Blackmagic Pocket Cinema Camera
The Blackmagic Pocket Cinema Camera and Panasonic 12-35mm lens.

Blackmagic Design is a company that’s not afraid to challenge convention. It Cinema and Production cameras have brought uncompressed video recording to new price points, albeit with radical designs – and sometimes, design compromises.

The Blackmagic Cinema Camera records RAW or compressed video, in 12 bits with 13 stops of dynamic range, directly to an SSD. There is nothing else really like the camera on today’s market. The 4K version, the Production Camera, combines similar features with a Super35mm sensor.

Both cameras, though, are aimed really at areas such as lower-budget features, or drama production. The cameras’ form factors and features would make them an idiosyncratic choice for news, although they are being used successfully in documentaries and corporate video work.

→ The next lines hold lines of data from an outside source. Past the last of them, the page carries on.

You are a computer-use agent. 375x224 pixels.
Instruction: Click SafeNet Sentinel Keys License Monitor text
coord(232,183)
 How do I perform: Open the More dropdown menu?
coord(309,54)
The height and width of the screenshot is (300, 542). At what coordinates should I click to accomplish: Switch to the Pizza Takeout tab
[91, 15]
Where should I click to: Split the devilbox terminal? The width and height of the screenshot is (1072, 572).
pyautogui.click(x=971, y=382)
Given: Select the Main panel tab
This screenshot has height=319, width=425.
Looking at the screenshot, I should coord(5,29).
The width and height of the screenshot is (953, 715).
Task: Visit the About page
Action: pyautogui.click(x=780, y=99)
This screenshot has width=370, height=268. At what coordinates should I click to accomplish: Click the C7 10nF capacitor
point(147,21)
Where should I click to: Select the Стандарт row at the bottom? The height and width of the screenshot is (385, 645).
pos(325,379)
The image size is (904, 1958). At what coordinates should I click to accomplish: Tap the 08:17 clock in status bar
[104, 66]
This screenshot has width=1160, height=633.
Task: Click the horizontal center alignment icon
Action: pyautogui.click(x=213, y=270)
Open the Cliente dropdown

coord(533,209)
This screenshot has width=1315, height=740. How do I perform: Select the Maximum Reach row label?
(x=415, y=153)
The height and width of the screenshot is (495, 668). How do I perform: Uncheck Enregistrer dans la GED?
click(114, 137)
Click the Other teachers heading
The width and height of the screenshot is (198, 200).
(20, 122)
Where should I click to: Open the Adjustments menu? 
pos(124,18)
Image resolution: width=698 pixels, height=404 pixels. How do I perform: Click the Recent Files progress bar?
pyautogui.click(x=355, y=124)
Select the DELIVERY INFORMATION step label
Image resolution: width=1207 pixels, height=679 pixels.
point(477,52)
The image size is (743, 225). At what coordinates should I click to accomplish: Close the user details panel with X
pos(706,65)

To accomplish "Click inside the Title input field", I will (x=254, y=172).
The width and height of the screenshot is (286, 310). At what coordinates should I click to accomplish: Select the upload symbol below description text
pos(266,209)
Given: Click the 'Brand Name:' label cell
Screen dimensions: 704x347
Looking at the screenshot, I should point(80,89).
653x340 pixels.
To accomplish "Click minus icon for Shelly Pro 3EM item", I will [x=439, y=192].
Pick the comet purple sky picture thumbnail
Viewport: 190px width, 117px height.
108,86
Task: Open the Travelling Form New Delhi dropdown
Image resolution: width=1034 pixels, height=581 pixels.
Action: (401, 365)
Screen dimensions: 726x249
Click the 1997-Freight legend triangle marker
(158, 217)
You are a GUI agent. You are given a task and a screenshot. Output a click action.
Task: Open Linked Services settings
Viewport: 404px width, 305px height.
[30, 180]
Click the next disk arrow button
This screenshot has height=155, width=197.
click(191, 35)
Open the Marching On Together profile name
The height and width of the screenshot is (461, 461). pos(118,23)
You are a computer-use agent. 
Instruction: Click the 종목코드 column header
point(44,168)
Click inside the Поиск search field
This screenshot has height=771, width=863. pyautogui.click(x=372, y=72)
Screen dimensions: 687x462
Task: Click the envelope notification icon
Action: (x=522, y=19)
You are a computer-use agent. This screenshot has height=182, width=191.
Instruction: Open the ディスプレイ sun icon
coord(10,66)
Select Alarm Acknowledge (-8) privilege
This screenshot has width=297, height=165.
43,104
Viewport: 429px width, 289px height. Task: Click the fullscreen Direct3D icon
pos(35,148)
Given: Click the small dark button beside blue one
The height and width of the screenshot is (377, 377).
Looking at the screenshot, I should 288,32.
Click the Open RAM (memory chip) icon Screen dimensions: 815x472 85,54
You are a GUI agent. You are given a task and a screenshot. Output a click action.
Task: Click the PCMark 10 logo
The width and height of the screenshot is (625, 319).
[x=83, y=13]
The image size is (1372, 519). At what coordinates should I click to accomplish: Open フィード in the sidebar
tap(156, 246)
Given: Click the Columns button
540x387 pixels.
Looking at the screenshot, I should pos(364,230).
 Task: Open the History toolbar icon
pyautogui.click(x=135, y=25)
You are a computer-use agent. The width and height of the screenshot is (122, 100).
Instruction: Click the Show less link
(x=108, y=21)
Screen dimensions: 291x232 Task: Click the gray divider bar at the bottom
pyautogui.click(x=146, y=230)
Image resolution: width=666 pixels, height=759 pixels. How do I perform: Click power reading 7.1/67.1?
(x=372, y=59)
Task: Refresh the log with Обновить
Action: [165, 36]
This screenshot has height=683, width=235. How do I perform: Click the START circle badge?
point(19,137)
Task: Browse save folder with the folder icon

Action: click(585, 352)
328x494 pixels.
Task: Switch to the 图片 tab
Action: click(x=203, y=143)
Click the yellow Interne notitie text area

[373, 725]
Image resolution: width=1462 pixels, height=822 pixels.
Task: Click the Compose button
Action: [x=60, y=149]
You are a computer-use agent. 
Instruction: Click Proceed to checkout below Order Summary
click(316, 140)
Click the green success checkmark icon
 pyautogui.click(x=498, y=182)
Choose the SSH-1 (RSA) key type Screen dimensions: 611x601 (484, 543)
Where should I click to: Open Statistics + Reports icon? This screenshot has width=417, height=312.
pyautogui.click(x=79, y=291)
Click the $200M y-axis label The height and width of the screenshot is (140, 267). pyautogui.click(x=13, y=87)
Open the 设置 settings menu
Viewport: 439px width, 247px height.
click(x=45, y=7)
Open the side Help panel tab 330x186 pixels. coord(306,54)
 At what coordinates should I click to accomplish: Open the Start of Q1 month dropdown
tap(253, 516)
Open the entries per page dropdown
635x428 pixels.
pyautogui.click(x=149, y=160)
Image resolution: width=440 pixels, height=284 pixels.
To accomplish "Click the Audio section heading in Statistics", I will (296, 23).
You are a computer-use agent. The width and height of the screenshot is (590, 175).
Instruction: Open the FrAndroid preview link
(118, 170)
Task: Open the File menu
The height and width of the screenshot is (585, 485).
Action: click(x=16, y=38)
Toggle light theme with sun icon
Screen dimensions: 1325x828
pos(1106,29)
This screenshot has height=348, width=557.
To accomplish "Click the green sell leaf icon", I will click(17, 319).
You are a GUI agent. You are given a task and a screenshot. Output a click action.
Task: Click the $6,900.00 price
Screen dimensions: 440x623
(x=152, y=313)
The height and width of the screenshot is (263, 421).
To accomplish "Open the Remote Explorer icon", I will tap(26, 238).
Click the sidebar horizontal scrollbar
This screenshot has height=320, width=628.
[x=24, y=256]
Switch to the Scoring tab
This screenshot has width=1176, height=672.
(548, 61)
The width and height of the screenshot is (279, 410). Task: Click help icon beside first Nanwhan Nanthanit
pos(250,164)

The Blackmagic Pocket Cinema Camera is perhaps an even stranger device. At a time when most manufacturers are looking at larger sensors for their cameras, the Pocket Cinema camera has gone in the other direction, with a Super16mm sensor.

The only other dedicated video camera to use this sensor size – which is actually smaller than the Micro Four Thirds chips used in, say, the Panasonic GH4, is the Digital Bolex.

That is arguably also a rather quirky camera, as DP Philip Bloom notes.

But Blackmagic have combined this fairly small sensor with raw recording – and put it all in something the size of a pro-spec compact camera. The result is one of the more interesting, if unusual, recent video camera designs.

Out of the pocket, in the hand

The Pocket Cinema Camera is certainly pocket sized. It is smaller than a DSLR or a camera such as the GH2; it is more in line with perhaps a Panasonic GF6, an Olympus PEN, or the Sony A5000. With a small prime lens attached, it really does fit in the pocket.

Log offers the most flexibility for grading in post, whereas REC709 should offer a quicker turnaround

The appearance of the camera is also simple, to the point of being no frills. There are no dials on the body, just a single record button, which is positioned, comfortably enough, on top of the handgrip.

Note that this is only a record button: the Pocket Cinema Camera cannot record stills of any sort. Next to this – and this is perhaps a strange choice for location – are play, forward wide and rewind buttons.

Most of the camera’s shooting functions are controlled by the on-screen menu on the rear LCD, and a four-way set of buttons: the only dedicated buttons are iris, focus, menu and power. Note that the iris button simply activates the iris setting mode (controlling the iris electronically on compatible Micro Four Thirds lenses) but it is not a dial: you still have to use the four-way buttons to set aperture.

The display is clear enough for this purpose, but the lack of dedicated buttons for say, shutter speed, gain or audio levels means that you will need to use the menu for a lot of other settings.

The four-button system is not as quick to use as, say, the thumb wheel option on some Sony video cameras, or the joystick on Canon’s C100, although given the size of the camera it is workable. A touch screen, of the type on the Cinema Camera, would work better.

The rear LCD display is also, though, also the only viewfinder: there is no EVF on the camera. The camera does have an HDMI output, via a micro connector. This allows for using an external EVF. Our own Cineroid EVF worked perfectly well with the camera, but was almost as large as the camera itself.

To the side of the camera are connections for a LANC controller, a 3.5mm headphone socket, 3.5mm stereo mic socket, the HDMI out, and a 12-volt power socket. This charges the battery in camera; there is no external charger supplied, but the battery type is the same as in Nikon’s 1-series cameras, so external chargers are available. The card slot and battery compartment are both accessed from the underside of the camera.

The camera itself is, though, commendably light, at 350 grammes.